Personally I do not give a tinkers whether Gerry Adams is, was or ever wanted to be in the IRA. But when a major political leader tells such an obvious falsehood about a defining part of his life – and by extension must be capable of telling lies about other issues of more direct relevance to others’ lives – then I do believe that it the journalist’s job, and the historian’s too, to subject that claim to the most stringent scrutiny.
Let me give an example from the place where I now live, the United States. Let us imagine that as a journalist I had been covering the career of Barack Obama for some years and was intimately familiar his family history. I knew for example all about his White mother from Kansas and his Black father from Kenya.
And let us suppose that when Barack Obama decides to make a run for the White House he suddenly changes his life story. Now he claims, in an effort to maximise the African-American vote, that his mother was actually a Black woman from South Carolina or the Bronx, not a White one.
What should the ethical journalist do? Should he or she just tamely report the claim and leave it there – perhaps at most noting en passant that not everyone accepts his story – or energetically investigate it and if he or she finds that Obama is lying then say so? There is no doubt in my mind what the principled journalist should do.
Well, ignoring the central falsehood in Gerry Adams’ life story would be very much like accepting Barack Obama’s Black mother claim – and equally unacceptable to any journalist with integrity.
Even though the US media is a shadow of what it was pre-9/11, I would like to think that enough journalists there would rise to the challenge and show Obama to be a liar.
Can we say the same about the Irish media in relation to Gerry Adams’ life story?
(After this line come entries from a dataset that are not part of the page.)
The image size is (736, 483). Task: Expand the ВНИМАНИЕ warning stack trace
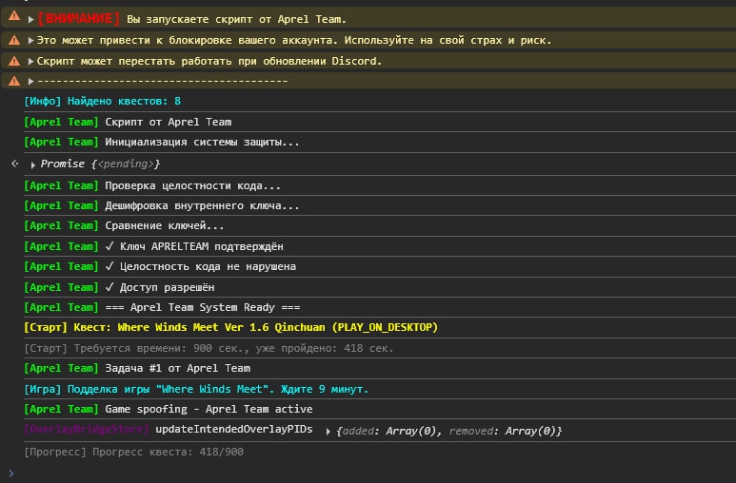coord(31,19)
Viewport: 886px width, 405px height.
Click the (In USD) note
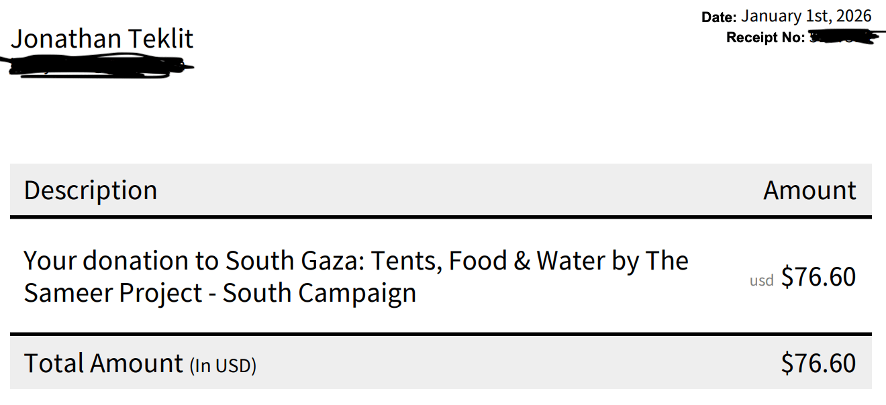(x=223, y=365)
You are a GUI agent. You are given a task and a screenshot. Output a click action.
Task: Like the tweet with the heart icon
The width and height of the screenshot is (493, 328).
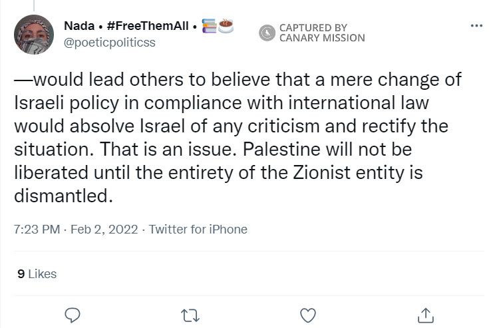(x=307, y=314)
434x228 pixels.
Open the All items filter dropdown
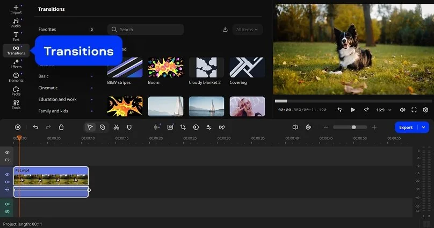[247, 30]
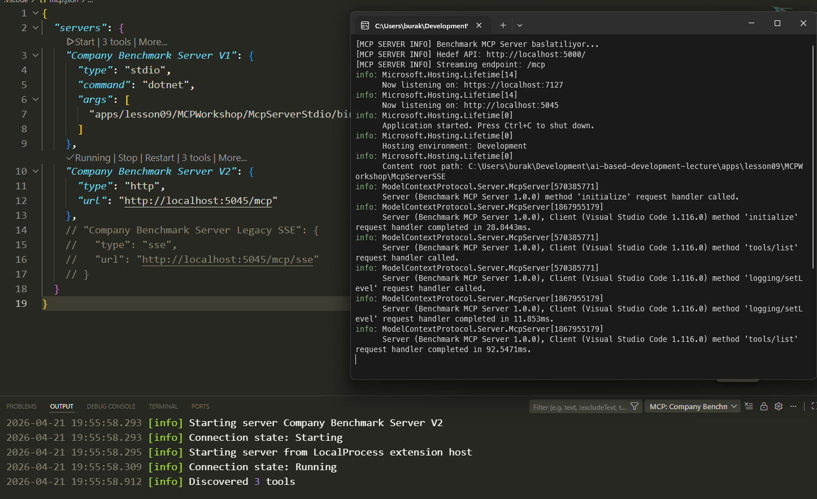
Task: Clear the output panel log
Action: click(x=749, y=406)
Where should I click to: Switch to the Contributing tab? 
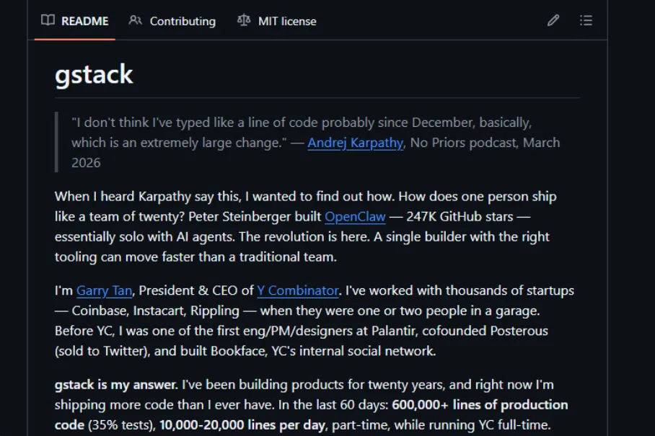tap(181, 22)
I would like to say yes but I am not sure I can. But I can understand why and I have full sympathy for those in the media so affected.
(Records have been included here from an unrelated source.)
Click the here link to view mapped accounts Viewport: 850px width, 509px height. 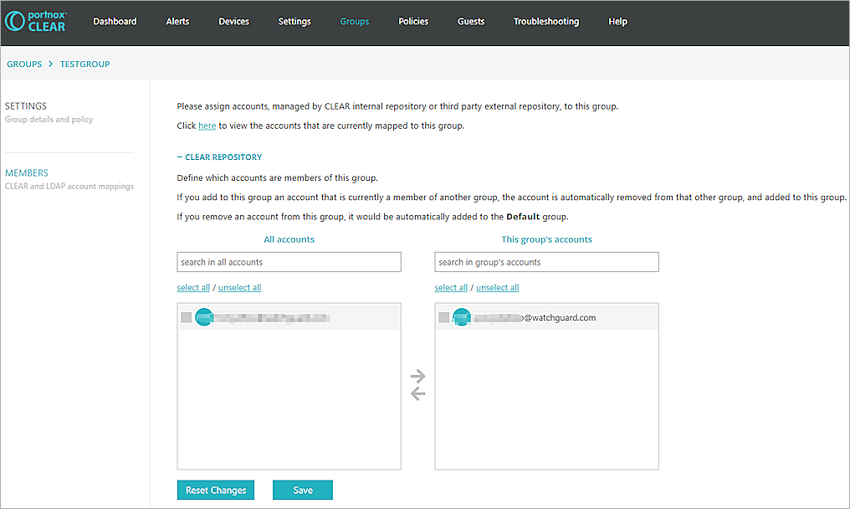click(x=207, y=126)

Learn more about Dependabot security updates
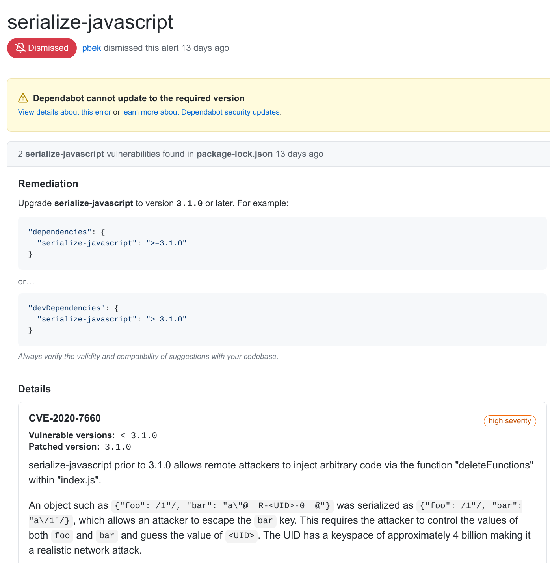coord(200,112)
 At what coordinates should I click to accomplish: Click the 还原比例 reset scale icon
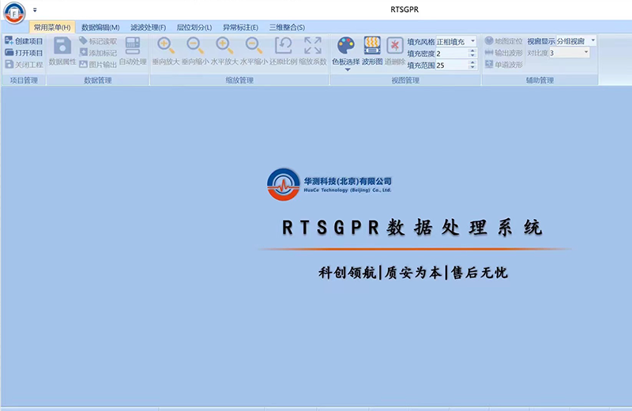pos(284,46)
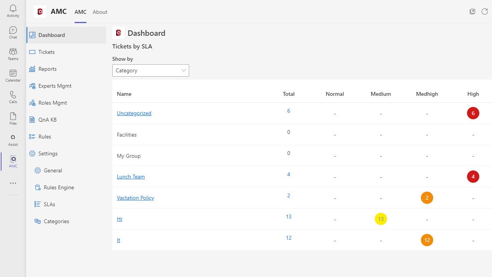Open the Lunch Team category link
Image resolution: width=492 pixels, height=277 pixels.
[x=131, y=177]
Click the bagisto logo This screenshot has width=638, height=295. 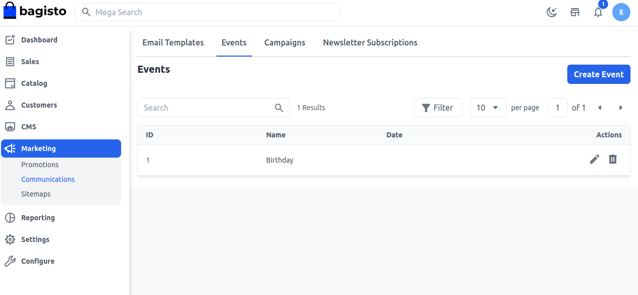click(x=35, y=12)
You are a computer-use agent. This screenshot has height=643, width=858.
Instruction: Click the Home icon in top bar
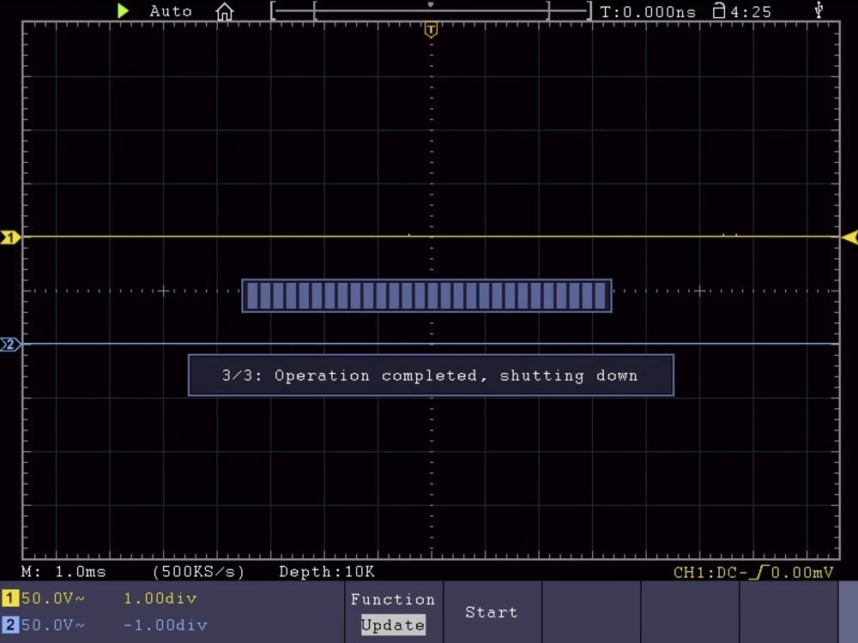click(225, 11)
The reason why Gerry Adams and Mary Lou McDonald attack myself, Anthony McIntyre and the Boston archive in the way they do is not just because they dislike us, or the little bit of the product which they know of, that has come out of the archive.
No, it is to intimidate others in the media so as to discourage them from delving too deeply into the Provisionals’ secrets. The message is clear: dig too deep and we’ll do to you what we have done to Moloney & Co, we’ll call you the same names and behind your backs we’ll blacken your reputation to your colleagues and your employers. Now, see if you like that!
The problem is that it works.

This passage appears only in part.